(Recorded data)
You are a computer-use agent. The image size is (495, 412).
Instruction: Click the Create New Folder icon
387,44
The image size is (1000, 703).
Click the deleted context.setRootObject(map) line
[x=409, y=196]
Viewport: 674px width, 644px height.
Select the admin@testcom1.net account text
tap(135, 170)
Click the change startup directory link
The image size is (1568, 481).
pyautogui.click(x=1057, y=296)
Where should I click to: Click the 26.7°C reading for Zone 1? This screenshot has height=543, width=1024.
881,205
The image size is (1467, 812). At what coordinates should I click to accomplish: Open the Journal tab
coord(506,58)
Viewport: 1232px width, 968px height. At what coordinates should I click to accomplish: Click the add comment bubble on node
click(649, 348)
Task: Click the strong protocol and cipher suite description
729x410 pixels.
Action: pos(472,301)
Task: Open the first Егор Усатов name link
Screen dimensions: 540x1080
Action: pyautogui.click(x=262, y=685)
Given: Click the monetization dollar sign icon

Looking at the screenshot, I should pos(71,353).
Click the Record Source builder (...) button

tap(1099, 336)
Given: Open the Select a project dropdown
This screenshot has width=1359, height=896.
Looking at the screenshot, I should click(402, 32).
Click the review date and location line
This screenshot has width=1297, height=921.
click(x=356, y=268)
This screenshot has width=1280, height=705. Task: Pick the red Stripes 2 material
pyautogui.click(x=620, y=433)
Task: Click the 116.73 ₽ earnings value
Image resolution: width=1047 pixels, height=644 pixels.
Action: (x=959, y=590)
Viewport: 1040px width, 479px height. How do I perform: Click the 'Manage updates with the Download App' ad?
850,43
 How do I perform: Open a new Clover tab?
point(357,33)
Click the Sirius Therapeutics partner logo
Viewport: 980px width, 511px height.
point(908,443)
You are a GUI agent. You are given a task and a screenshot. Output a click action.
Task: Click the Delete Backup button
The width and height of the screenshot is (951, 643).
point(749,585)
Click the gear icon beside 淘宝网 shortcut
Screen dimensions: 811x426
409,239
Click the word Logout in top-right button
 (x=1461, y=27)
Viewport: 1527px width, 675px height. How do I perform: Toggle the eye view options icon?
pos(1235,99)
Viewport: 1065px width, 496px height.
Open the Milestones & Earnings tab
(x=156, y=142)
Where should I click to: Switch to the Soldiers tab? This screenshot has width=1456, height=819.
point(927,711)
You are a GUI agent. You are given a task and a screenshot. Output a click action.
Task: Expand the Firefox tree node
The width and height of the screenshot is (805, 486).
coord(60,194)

▶ [What you are asked to do] Gather and copy every line of the records that contains the string "size". Treat uppercase and lowercase as distinct when matching.

▶ [Task response]
You are a computer-use agent. The image size is (495, 412).
The image size is (1000, 703).
The image size is (1568, 481).
The image size is (1467, 812). At what coordinates should I click to accomplish: Open the Journal tab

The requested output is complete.